Marcio Sergio Christino — Ambas as perguntas admitem a mesma resposta. Havemos que discutir o sistema remuneratório dessas instituições (MP e magistratura). Se o modelo a ser seguido é o da iniciativa privada, então haveremos de reconhecer a possibilidade de horas-extras, FGTS, horário de trabalho e, sobretudo, o que toda a categoria tem: o dissídio anual. Em diversas categorias existem previsões específicas: a jornada de trabalho de um jornalista é de seis horas, por exemplo, então quanto deveria ser a de um juiz ou promotor? Várias categorias têm outros benefícios também: transporte, alimentação, algumas por acordos sindicais recebem ajuda de custo para o plano de saúde, todas essas questões devem ser discutidas sem medo e sem preconceito. O que devemos evitar são críticas injustas, descabidas e comparações medíocres.

São estas instituições que garantem a democracia e a defesa dos direitos constitucionais. Sem Judiciário e Ministério Público abriremos as portas para o arbítrio e a tirania em seus diversos níveis. É certo que não podemos nos apartar da sociedade, mas é igualmente certo que nivelar as instituições ao mínimo possível não será a melhor solução porquanto será mínima também a proteção à democracia. Mais uma vez ressalto que estas questões somente vieram à lume depois que setores privilegiados da sociedade perderam a capa de impunidade que pensavam ter. Estes fatores devem ser levados em consideração.
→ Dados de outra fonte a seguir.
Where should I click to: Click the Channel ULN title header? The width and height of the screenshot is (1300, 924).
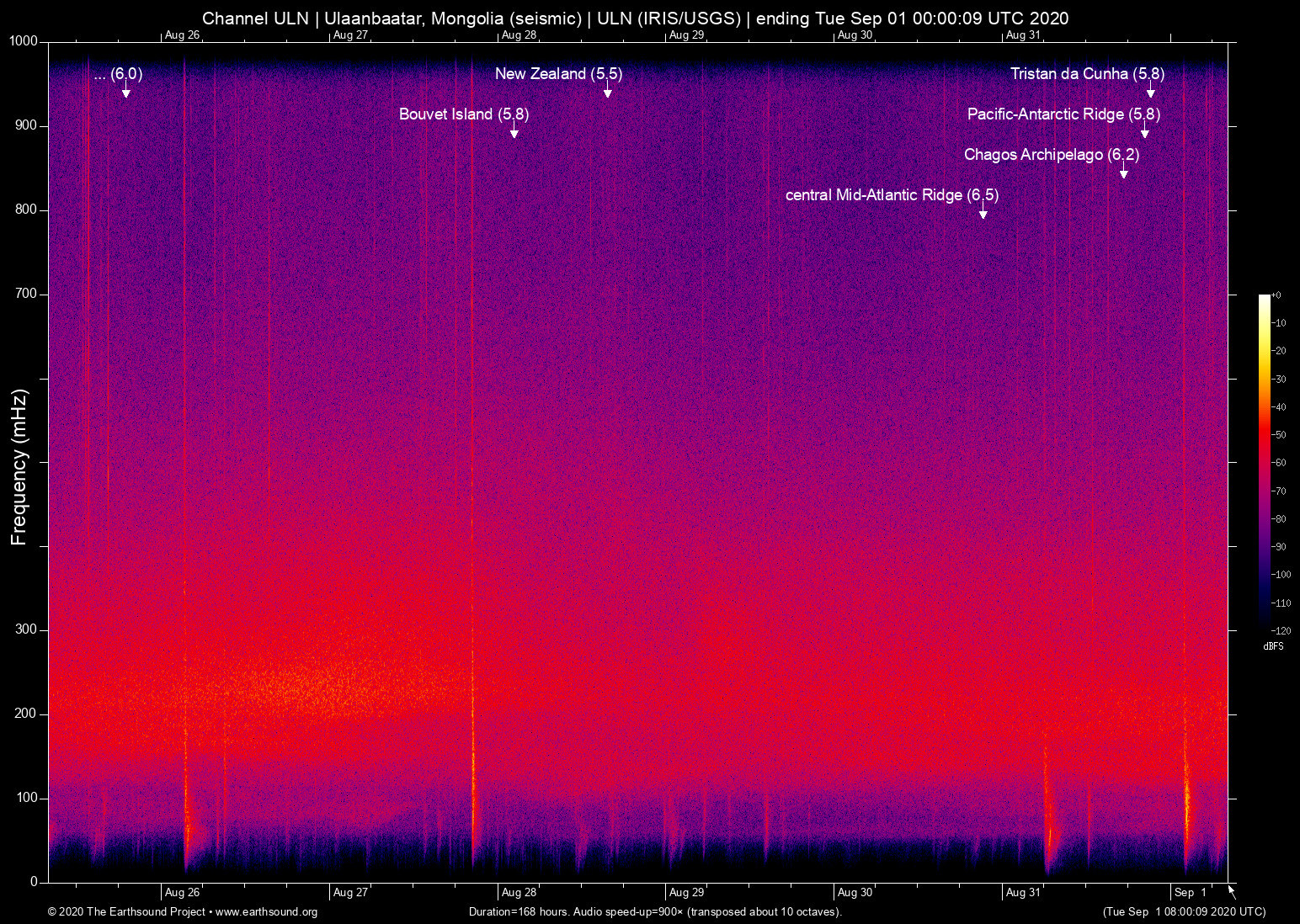tap(635, 19)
ConJur — É necessário medir a produtividade de promotores e procuradores de Justiça? Se sim, de que forma isso é/poderia ser feito?
Marcio Sergio Christino — É muito difícil medir a produtividade do trabalho do Ministério Público. É o tipo de atividade que não pode ser mensurado matematicamente. Uma ação civil pública relacionada ao meio-ambiente pode ser comparada a um julgamento de homicídio no Tribunal do Júri? Ganhar ou perder uma ação deve se constituir em elemento definidor? Como isto seria feito se o resultado de qualquer medida judicial é de início imprevisível? Como comparar casos da mesma natureza, porém complexidades diferentes? Esta comparação é inviável. Uma investigação que leva a prisão de um traficante com uma tonelada de cocaína vale tanto quanto um flagrante de dez gramas? Estatisticamente teriam o mesmo valor: uma prisão por tráfico. A dificuldade é sem dúvida a questão de parâmetros e objetivos. Os objetivos estão na Constituição Federal e a eles nos atemos.

ConJur — Na sua opinião, o governador deveria, em regra, escolher o primeiro colocado na votação de lista tríplice?
Marcio Sergio Christino — Esta é uma decisão que cabe ao governador. Se o sistema é falho cremos que a solução seria uma revisão completa do sistema de escolha em todos os seus aspectos. Talvez com a intervenção do Legislativo na nomeação ou com uma nova proposta eleitoral. Tudo isto implicaria em uma reforma ampla do sistema constitucional.

* Texto atualizado às 14h15 do dia 6/4/2018.